CAMPBELLS SOUP II: CHICKEN N DUMPLINGS 58
Warhol’s collection of Campbell’s soup cans is arguably his most iconic and widely recognized series of artwork. In this collection, Warhol takes the ever-present American pantry staple and transforms it into high art. Warhol, originally a commercial graphic artist, found the imagery of the Campbell’s soup label a powerful visual tool, since the design had remained successfully unchanged for decades.

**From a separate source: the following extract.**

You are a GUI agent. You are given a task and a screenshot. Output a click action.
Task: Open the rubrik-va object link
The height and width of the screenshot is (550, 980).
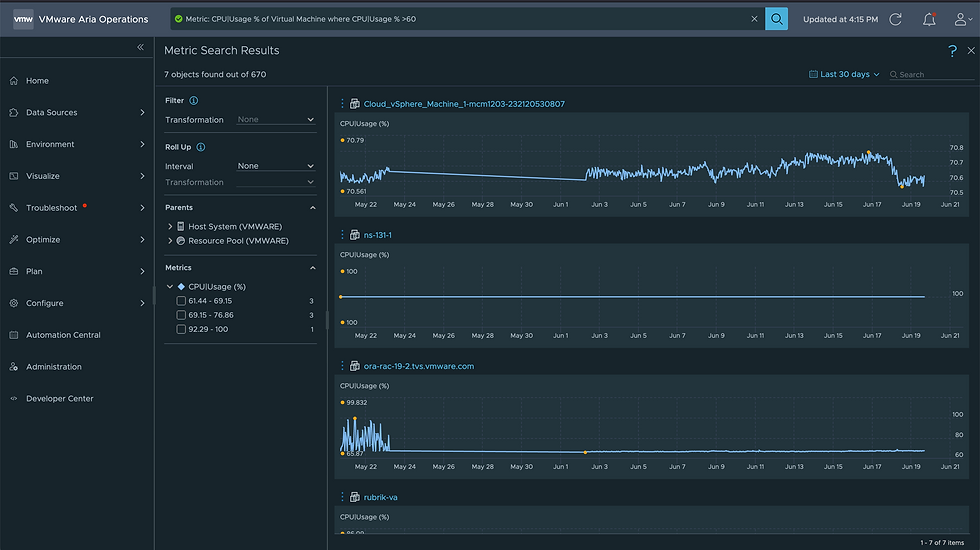[x=381, y=497]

CAMPBELLS SOUP II: CHICKEN N DUMPLINGS 58 AS PART OF ANDY WARHOL’S LARGER BODY OF WORK
The soup can was a legitimate subject as a modern ‘still life’ during the postwar American economy. First shown at the Ferus Gallery (Los Angeles) in 1962, the exhibit started as a series of paintings and established Warhol’s first solo exhibition as an overnight success. Furthermore, Warhol had just started to experiment with screenprinting that year, a medium that would change the art world forever. Some of the most famous and recognizable images in art history, the Soup Cans by Andy Warhol helped to usher in the Pop Art movement that endures today, renewed and rediscovered by artists such as Damien Hirst and Jeff Koons.